Du bist hier

elektronische Lohnsteuerkarte (ELStAM)

Jeder Mensch, der in Deutschland in einem Angestelltenverhältnis arbeitet, benötigt eine Lohnsteuerkarte. Wir erklären Dir was eine Steuerkarte beinhaltet, wie man sie nutzt und was Du beachten musst. Das beste dabei ist: inzwischen ist die Lohnsteuerkarte elektronisch und damit sehr einfach zu handhaben.

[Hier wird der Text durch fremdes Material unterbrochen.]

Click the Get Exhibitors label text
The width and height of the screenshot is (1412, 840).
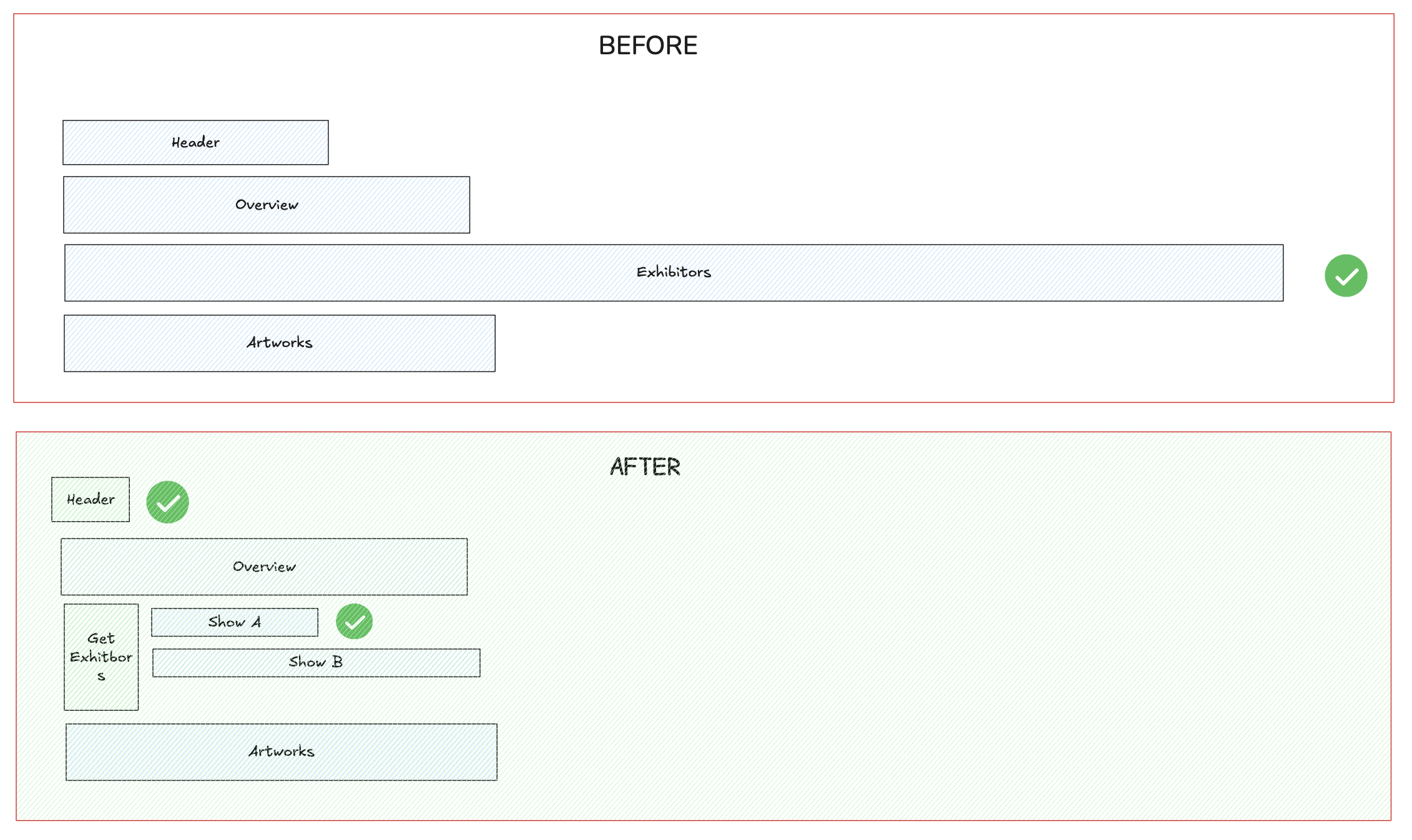[101, 657]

Was ist eine Lohnsteuerkarte?

Eine Lohnsteuerkarte ist eine Urkunde, die Dir von der jeweiligen Gemeinde, in der Du lebst, ausgestellt wird. Die Steuerkarte enthält alle Informationen, die zur Berechnung Deiner elektronische Lohnsteuerbescheinigung als Arbeitnehmer relevant sind. Die Lohnsteuerkarte gibt es seit 2013 nur noch als elektronische Lohnsteuerkarte und nicht mehr auf Papier.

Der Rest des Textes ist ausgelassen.